I’m a massive fan of alternative theatre, and much prefer a fringe performance to a mainstream musical. So when a friend of mine had a spare ticket to see the hugely hyped and highly rated The Drowned Man: A Hollywood Fable by Punch Drunk in association with The National Theatre, I jumped at the chance!
The Drowned Man tells of two love stories; one set inside the gates of a film studio, and one outside it, which mirror each other and show a spurned lover becoming increasingly paranoid and unhinged until they murder their cheating partner. William was deserted by Mary, and Wendy was destroyed by Marshall. Slightly confused? Me too! And having heard many stories about what would happen during this theatrical journey I began to feel slightly nervous and unsure what to expect as I approached the huge warehouse next to Paddington Station where The Drowned Man was staged. But I was sure it would all come clear once inside…
Maybe not. The thing is – there isn’t actually much acting in this “play” – it’s much more of a “performance / experience” than an actual show with a beginning, middle and end. Which is fine. As long as it works. And I’m still not convinced that in this case it did. I had to constantly squint at my synopsis in the darkness to try and piece together what I was watching – who was who, and what was happening – but in reality, there wasn’t actually much happening! Whilst I enjoyed the uniqueness of Punch Drunk, the most potent emotions I can muster about it was weariness and grumpiness! Oh dear! The concept is incredible, but I’m not sure it actually translates very well.
Before we entered the space, we were handed plastic masks which were pretty terrifying to look at – beige in colour, with intense razor edged cheekbones and strange duck shaped beaks. Each audience member wears the mask, to distinguish who is an actor (without masks) and who is a spectator like you. The masks also served to add to quite a tense and unsettling atmosphere which you would expect from a murder story. Several times I was nearly scared half to death as a hollow duck billed face loomed out the darkness towards me! It also made me feel really uneasy when seeing a herd of masked individuals following actors around, as I find mob mentality a bit chilling. All of which does well to add to the sense of mystery and paranoia the two spurned lovers experience.

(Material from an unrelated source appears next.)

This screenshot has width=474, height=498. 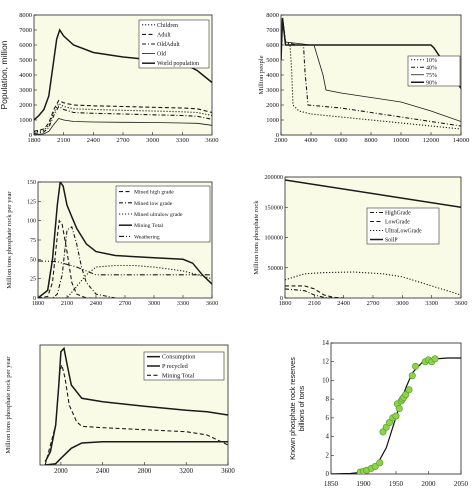 What do you see at coordinates (26, 60) in the screenshot?
I see `y-tick-label: 5000` at bounding box center [26, 60].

You are then sent into a vast warehouse and encouraged to explore and travel on a personal journey throughout the story and through a series of the most amazingly intricate “sets” I’ve ever experienced. Each floor of the warehouse is a different setting – including the streets outside the film studio (with motel rooms, shops, and cinema), inside the film studio lots (with fully made up stages, board rooms, make up and costume rooms) a saloon style bar, a forest and a desert. WHAT?! It’s seriously brilliant! And these are all open for you to roam around and poke about in! You are encouraged to open doors, rifle through drawers, read all the detailed paper work lying around and basically do what you want! It really is remarkable the detail it goes into, the sheer size of the theatrical world you’re in and the novelty that you can explore it all and reach out and touch the theatre you are a part of. This was my favourite part about The Drowned Man, particularly in the first half hour when it really was extremely novel.

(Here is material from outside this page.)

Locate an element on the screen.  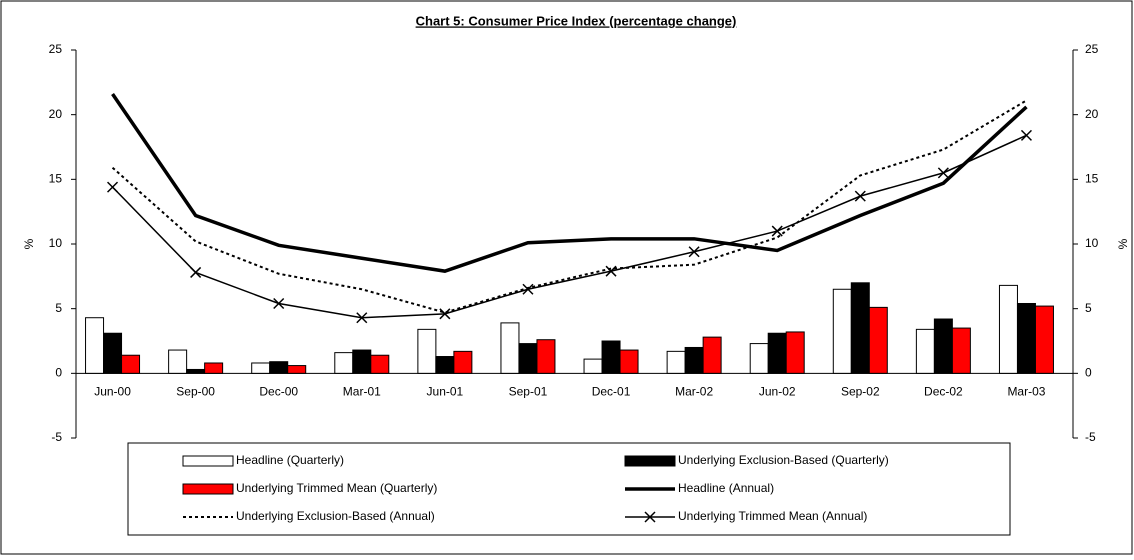
x-tick-label: Mar-02 is located at coordinates (694, 392).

This novelty soon wore off though and I became tired of wandering around and longed for some more action. I paid money to come see some acting, not just entertain myself! Entry times were staggered – us going in at 5:30- so I think we had about half an hour to wait for the entire audience to be let in, and by this time I had had a good look around the first level of sets. Eventually actors were “released” into the sets and we started to notice audience members following them around, so decided to do the same, and were led to different rooms and even different floors as the characters moved around. Again this quickly became tiresome and it was a bit confusing as to which actor you should follow (as they were all over the place) and working out who they were and what they were doing. And when with one actor, you obviously missed out on another chunk of action from another. As the hours wore on, I certainly did get very tired of having to run around trying to find actors and actually see some performing (there were large periods of times when you could just be wandering about trying to find something going on). Often when you did find something, the crowd of masked audience members was so large you couldn’t actually see anything. One piece of acting took place in a very small tent in the desert, so obviously only the 10 or so audience members at the very opening could see inside to what was going on. The rest of us were left bobbing up and down trying to get a glimpse of the action, or else loitering outside boredly waiting for them to move on somewhere else.

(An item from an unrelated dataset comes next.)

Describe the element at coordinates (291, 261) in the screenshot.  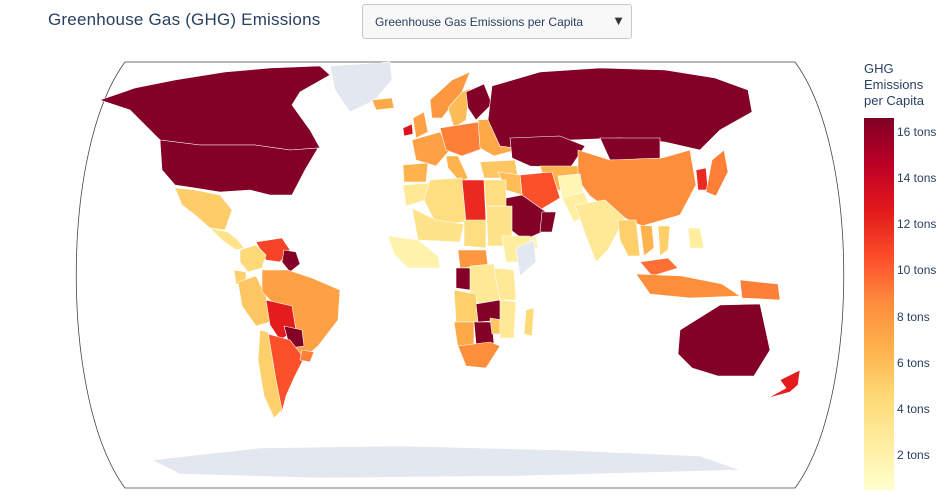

I can’t say I was overly impressed with the acting once I saw some either. There was a lot of interpretive writhing around on the floor in silence, which was impressive the first time, but soon got tired and repetitive. One scene of two men cleaning the board room in the studios was well done, with them jumping over one another, almost stage fighting / dancing off each other, but even this then went on for five minutes too long. I was left with a distinct lack of enthusiasm for any of the performances I saw.
We were in the warehouse for 3 ½ hours in the end, with the finale culminating in a huge group dance scene with the whole audience ushered down to the basement together. Whilst this was quite impressive, by this stage I was so tired of being herded around, and was too busy trying not fall over as I was forced to kneel awkwardly on the bark strewn floor, I couldn’t care less what was happening in front of me. Had I had some of this level of performance 3 hours ago, I might have been more interested.